La recherche en français : un bilan préoccupant
Le réseau scientifique Acfas a dévoilé ce midi, lors d’un événement virtuel, les conclusions d’une enquête de deux ans sur l’état de la recherche réalisée en français au Canada. À la grandeur du pays, 35 410 francophones enseignent au niveau postsecondaire, dont 7615 hors Québec. Quel portrait de la situation brossent ces titulaires d’un poste de professeur, de chargé de cours ou d’assistant d’enseignement ?
Les résultats sont là, et ils n’ont rien pour nous réjouir. Le monde de la recherche subit une forte pression pour travailler et publier en anglais, lingua franca de l’érudition à l’époque actuelle.

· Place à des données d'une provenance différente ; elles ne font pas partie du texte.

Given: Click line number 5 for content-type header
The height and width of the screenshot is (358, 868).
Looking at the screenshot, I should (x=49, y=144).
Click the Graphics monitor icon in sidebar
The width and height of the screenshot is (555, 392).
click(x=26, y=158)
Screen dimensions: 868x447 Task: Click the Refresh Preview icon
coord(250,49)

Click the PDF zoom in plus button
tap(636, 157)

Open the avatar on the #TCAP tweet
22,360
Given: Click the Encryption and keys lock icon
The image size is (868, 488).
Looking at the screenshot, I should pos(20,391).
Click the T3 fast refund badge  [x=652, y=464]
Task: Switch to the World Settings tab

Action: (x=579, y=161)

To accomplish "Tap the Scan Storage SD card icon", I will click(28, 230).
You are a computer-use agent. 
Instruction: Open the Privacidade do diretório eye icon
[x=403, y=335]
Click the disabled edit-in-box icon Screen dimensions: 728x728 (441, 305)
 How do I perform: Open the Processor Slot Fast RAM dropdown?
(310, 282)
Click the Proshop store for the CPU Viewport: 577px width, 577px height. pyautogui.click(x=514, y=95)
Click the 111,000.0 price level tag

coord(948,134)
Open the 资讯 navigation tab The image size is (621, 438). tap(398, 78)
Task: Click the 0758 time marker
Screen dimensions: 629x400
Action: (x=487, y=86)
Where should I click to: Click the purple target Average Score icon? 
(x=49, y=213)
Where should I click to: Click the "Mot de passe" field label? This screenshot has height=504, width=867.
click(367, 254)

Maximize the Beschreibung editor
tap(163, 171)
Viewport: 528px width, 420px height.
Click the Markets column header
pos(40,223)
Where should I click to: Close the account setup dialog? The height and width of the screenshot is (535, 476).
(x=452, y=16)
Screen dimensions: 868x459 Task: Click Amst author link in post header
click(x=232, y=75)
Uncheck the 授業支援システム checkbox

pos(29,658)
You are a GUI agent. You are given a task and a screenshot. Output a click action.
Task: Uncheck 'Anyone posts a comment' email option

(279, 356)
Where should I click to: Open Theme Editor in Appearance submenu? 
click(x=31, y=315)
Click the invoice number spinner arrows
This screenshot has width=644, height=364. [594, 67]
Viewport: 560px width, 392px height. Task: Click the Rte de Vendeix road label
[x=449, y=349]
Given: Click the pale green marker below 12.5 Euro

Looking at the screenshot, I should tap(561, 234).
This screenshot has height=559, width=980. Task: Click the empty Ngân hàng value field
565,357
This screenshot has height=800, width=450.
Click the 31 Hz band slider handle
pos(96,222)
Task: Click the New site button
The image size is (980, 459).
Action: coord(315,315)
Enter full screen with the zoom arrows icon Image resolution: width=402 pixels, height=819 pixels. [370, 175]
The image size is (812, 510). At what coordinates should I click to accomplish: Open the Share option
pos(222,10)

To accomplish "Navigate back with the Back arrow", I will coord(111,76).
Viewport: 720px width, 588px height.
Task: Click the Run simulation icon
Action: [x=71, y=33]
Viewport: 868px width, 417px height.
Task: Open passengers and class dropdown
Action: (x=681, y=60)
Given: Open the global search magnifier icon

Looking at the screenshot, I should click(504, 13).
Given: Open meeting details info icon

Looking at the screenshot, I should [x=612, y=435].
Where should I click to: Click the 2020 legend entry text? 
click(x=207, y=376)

Cela, on le savait. Mais à ce point ? Depuis les années 1960, seulement 10 % des revues créées au Canada sont d’expression française. La proportion des articles parus dans cette langue décline, mais aussi celle des demandes de subvention adressées aux organismes fédéraux. Tous les domaines sont touchés, même les sciences humaines, bien que celles-ci soient protégées par leurs liens étroits avec l’identité nationale. Plus inquiétant encore : dans les disciplines de la santé, rédiger une demande de subvention dans les mots de Molière réduit statistiquement les chances de l’obtenir, quel que soit le groupe d’appartenance linguistique de la personne qui la signe !
Parmi les 515 professeures et professeurs sondés, 65 % estiment qu’une recherche menée en français reçoit moins de reconnaissance et visibilité ; 42 %, que sa publication est jugée moins importante ; et 34 %, qu’il existe peu d’aide pour déposer des demandes de subvention.
Il est vain d’espérer contrer l’attractivité de la langue anglaise. Cependant, il est encore possible d’appuyer les communautés francophones qui contribuent à générer des connaissances au Canada. Les auteurs y vont de neuf recommandations pratiques. La première consiste à implanter un service d’aide à la recherche en français (SARF). Sous l’égide de l’Acfas, ce programme offrirait un soutien au dépôt de demandes de subventions ainsi que des mesures de diffusion et de valorisation du savoir acquis dans le second idiome officiel du Canada.
« Cette mesure nous paraît prometteuse. Nous nous mettons à la disposition de l’Acfas pour examiner le rôle que les professionnels et professionnelles de recherche pourraient y jouer », commente Claude Fortin, présidente de la Fédération du personnel professionnel des universités et de la recherche (FPPU). « Par ailleurs, 55 % des participants à l’enquête estiment difficile d’avoir accès à un assistant qui maîtrise le français. C’est une réalité préoccupante à nos yeux, car cette catégorie d’emploi appuie massivement l’organisation de la science au quotidien. Nous suivrons l’évolution de la situation dans les années à venir. »
L’événement en ligne Vitrine des savoirs, qui vulgarise des études menées par des francophones d’un bout à l’autre du Canada, se poursuit tout au long de la semaine. C’est ouvert à tout le monde.